When you find the line with "640x400 pixels." among the records below, reproduce it and each line after it exactly, ending with the line with "Click the Q0114 code link".
---- Data for analysis
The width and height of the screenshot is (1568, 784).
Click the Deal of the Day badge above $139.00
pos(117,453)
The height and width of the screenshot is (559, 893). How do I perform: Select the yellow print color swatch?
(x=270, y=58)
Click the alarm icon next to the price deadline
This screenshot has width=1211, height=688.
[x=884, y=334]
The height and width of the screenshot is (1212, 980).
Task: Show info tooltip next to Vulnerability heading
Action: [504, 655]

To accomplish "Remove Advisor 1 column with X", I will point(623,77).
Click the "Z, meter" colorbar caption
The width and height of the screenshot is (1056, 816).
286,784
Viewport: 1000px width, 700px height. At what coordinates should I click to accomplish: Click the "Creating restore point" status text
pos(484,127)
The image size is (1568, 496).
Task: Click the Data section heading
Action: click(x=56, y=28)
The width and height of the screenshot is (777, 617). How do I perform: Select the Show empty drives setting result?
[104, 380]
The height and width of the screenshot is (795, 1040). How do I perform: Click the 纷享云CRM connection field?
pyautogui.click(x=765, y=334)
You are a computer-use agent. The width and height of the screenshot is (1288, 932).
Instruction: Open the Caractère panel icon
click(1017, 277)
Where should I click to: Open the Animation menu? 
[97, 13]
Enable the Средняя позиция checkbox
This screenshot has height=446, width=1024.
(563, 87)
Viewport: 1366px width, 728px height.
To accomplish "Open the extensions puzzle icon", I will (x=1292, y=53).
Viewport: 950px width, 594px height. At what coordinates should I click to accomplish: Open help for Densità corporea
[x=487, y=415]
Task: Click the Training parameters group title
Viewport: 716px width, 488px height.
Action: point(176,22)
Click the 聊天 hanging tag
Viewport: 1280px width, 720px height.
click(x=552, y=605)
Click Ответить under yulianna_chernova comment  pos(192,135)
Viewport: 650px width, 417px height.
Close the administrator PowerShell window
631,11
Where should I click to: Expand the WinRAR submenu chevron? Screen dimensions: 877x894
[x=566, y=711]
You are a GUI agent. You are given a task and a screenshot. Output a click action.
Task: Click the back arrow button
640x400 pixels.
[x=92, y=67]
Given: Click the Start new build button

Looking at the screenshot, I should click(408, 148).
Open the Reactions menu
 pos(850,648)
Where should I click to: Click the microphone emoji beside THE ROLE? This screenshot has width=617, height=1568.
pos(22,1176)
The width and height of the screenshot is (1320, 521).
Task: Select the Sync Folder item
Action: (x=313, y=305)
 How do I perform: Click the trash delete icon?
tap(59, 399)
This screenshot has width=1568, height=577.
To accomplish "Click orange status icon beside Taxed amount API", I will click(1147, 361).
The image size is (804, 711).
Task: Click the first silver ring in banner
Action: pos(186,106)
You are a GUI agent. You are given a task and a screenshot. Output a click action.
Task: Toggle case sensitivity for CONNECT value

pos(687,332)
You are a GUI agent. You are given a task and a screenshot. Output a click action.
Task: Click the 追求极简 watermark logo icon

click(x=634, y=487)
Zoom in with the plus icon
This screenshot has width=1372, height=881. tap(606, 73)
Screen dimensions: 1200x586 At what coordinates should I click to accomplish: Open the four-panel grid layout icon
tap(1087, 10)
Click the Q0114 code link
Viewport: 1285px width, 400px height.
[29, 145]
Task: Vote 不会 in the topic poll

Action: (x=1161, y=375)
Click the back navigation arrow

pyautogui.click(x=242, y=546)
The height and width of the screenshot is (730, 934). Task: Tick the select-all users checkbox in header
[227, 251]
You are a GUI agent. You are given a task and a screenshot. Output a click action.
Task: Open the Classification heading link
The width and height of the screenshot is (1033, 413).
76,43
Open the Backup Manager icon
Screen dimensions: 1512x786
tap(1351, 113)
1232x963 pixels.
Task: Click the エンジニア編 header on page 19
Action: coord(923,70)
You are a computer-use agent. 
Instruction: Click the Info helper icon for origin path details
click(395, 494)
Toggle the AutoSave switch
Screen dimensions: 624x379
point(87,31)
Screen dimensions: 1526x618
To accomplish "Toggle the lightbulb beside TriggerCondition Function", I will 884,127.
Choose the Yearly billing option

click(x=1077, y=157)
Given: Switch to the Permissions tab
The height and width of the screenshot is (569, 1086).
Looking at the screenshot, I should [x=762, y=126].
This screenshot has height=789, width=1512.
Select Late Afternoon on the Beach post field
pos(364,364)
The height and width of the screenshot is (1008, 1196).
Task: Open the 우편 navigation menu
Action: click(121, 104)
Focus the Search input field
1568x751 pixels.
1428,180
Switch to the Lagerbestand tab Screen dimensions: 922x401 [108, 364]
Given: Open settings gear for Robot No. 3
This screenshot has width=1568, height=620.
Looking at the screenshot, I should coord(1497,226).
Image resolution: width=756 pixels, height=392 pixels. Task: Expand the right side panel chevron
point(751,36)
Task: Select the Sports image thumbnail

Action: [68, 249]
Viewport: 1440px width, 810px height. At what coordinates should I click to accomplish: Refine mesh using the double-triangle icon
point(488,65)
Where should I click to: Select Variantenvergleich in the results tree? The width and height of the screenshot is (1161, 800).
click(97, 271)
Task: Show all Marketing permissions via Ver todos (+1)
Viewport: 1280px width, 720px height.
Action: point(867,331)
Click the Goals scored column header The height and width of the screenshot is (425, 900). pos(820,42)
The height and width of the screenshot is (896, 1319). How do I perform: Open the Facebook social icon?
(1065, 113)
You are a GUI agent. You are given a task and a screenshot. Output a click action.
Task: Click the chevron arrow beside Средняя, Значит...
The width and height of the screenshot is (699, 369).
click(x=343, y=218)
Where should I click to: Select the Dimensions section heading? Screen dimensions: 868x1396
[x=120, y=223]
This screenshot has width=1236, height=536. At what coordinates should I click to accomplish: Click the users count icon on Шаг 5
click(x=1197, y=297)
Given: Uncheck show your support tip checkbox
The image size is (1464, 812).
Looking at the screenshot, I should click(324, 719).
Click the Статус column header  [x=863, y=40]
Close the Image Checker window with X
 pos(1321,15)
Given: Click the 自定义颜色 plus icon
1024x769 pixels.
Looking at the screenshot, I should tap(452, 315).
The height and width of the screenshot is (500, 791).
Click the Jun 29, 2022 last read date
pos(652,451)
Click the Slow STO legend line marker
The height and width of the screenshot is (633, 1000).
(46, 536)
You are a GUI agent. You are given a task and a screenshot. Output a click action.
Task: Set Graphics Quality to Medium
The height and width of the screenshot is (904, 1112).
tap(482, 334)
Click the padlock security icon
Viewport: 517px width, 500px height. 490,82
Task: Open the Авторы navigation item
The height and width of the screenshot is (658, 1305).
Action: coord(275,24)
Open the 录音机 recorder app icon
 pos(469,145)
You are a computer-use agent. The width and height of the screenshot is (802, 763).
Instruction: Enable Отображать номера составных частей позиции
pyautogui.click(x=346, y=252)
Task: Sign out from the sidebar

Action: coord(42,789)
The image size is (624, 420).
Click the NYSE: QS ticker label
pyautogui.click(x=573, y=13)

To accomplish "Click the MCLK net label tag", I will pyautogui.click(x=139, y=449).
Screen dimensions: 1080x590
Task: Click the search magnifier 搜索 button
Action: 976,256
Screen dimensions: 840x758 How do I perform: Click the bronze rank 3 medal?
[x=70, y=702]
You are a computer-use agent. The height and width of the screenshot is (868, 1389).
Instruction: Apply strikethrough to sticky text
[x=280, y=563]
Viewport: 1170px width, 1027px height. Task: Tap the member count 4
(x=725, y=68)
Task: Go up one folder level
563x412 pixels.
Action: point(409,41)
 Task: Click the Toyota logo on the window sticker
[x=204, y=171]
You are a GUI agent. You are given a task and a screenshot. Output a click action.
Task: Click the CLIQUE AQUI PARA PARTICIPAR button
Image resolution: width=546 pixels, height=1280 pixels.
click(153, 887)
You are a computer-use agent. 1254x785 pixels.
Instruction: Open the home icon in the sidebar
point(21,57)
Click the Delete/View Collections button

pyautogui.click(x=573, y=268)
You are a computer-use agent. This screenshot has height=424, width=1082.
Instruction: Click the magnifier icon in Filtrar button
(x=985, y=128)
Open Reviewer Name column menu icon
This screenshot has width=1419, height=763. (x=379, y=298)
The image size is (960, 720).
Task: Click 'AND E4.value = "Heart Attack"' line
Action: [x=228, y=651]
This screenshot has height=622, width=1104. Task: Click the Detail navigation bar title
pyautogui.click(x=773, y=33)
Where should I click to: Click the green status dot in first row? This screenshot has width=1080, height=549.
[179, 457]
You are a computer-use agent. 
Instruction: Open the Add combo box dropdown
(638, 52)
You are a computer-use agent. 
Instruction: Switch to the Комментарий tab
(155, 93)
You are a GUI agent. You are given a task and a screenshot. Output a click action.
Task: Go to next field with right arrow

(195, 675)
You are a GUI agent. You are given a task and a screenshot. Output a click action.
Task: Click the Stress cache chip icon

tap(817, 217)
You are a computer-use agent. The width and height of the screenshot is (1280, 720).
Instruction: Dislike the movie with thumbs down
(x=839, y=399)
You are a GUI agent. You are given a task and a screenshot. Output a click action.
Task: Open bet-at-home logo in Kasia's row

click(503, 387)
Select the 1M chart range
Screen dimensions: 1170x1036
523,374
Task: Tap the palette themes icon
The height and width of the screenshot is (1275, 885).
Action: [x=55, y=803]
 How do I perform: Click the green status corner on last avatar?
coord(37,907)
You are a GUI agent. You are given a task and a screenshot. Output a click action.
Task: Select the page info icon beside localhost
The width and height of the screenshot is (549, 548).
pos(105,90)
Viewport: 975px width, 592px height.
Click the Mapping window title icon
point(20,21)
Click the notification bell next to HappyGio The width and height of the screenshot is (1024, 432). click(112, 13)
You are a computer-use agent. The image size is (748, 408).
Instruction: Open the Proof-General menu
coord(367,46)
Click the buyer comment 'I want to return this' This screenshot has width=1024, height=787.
--------
Reply:
640x400 pixels.
[x=92, y=67]
Given: Click the Start new build button

Looking at the screenshot, I should click(408, 148).
Open the Reactions menu
 pos(850,648)
Where should I click to: Click the microphone emoji beside THE ROLE? This screenshot has width=617, height=1568.
pos(22,1176)
The width and height of the screenshot is (1320, 521).
Task: Select the Sync Folder item
Action: (x=313, y=305)
 How do I perform: Click the trash delete icon?
tap(59, 399)
This screenshot has width=1568, height=577.
To accomplish "Click orange status icon beside Taxed amount API", I will click(1147, 361).
The image size is (804, 711).
Task: Click the first silver ring in banner
Action: pos(186,106)
You are a GUI agent. You are given a task and a screenshot. Output a click action.
Task: Toggle case sensitivity for CONNECT value

pos(687,332)
You are a GUI agent. You are given a task and a screenshot. Output a click action.
Task: Click the 追求极简 watermark logo icon

click(x=634, y=487)
Zoom in with the plus icon
This screenshot has width=1372, height=881. tap(606, 73)
Screen dimensions: 1200x586 At what coordinates should I click to accomplish: Open the four-panel grid layout icon
tap(1087, 10)
Click the Q0114 code link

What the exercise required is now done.